▸ **Provided entries**:

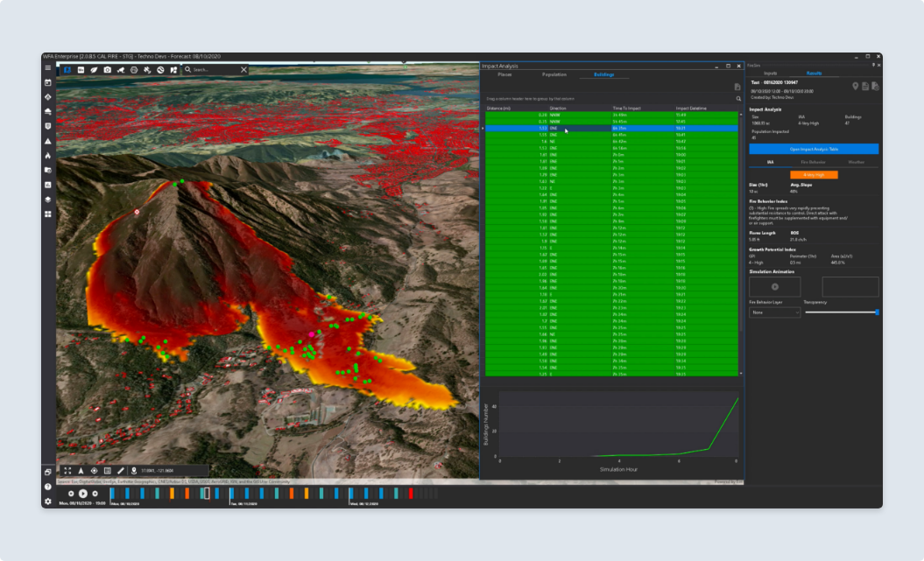The height and width of the screenshot is (561, 924).
Task: Open the Fire Behavior Layer dropdown
Action: pyautogui.click(x=774, y=312)
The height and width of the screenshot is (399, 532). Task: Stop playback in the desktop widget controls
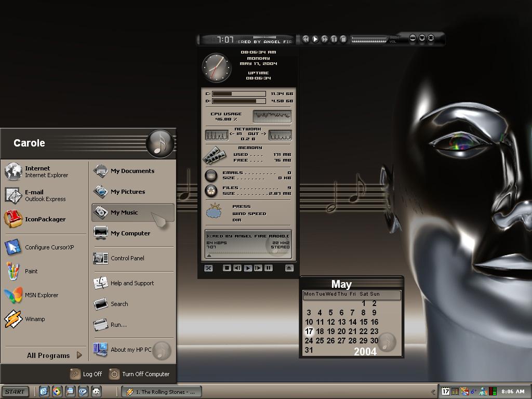click(x=227, y=268)

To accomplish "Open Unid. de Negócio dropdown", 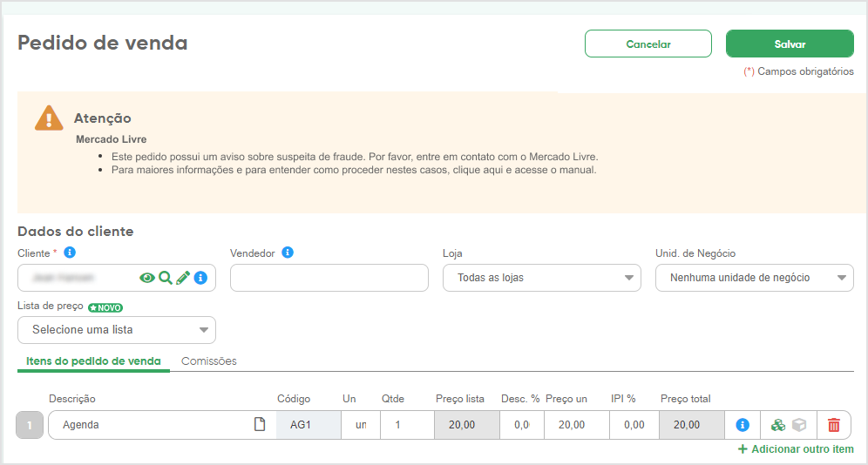I will coord(754,278).
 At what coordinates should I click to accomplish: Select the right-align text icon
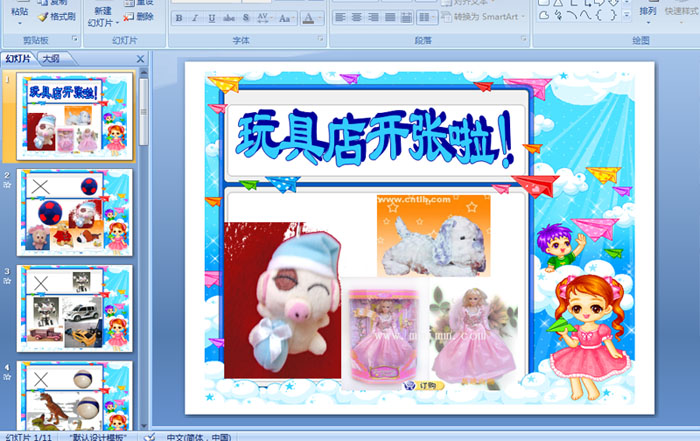[x=374, y=18]
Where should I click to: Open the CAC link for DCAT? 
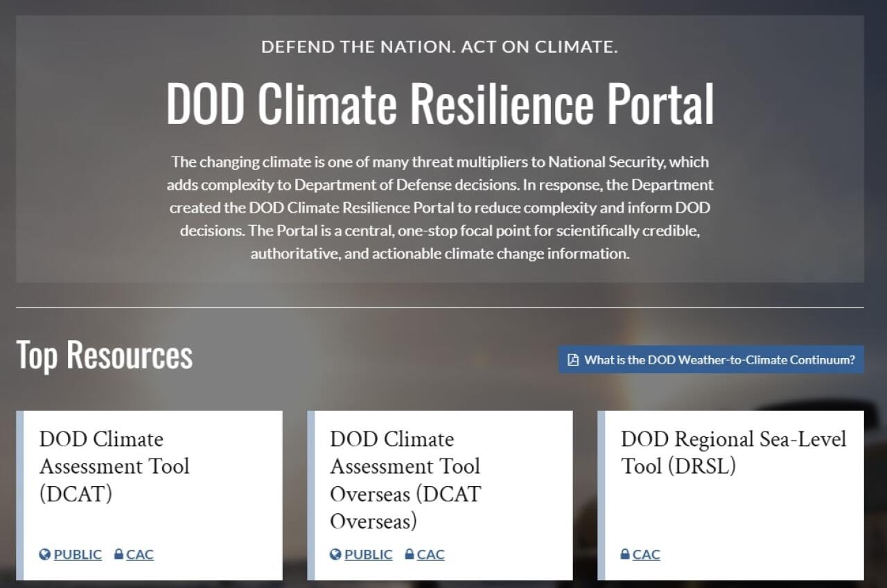tap(140, 555)
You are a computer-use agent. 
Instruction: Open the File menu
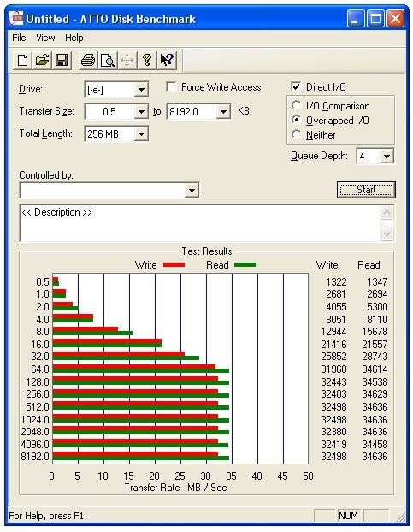pyautogui.click(x=19, y=38)
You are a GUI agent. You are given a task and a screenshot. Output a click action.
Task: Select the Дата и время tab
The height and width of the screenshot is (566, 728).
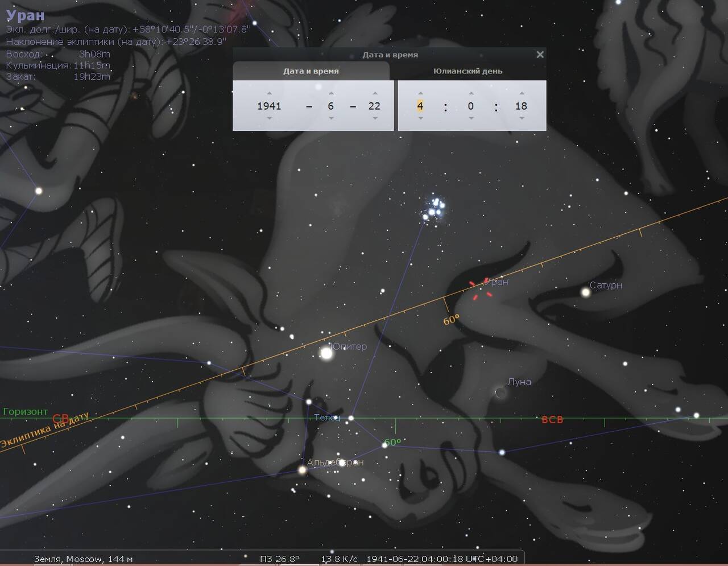tap(311, 71)
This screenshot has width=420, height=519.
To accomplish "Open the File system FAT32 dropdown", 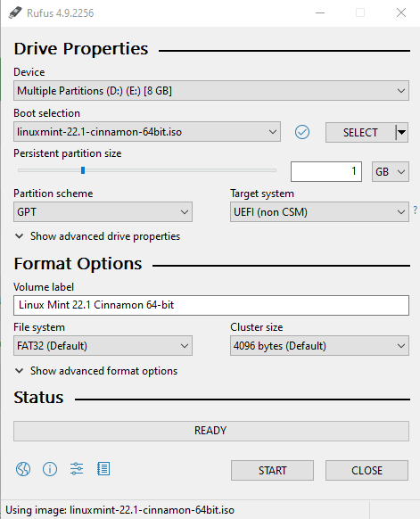I will (x=103, y=346).
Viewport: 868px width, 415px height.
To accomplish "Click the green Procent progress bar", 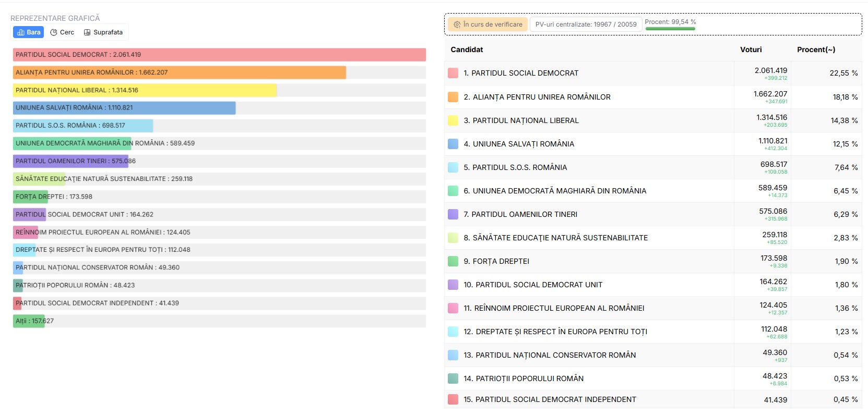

▸ **Task objective**: Of the entries above, tally the lines with "agent" in them. Only the total should be given.

▸ **Response box**: 2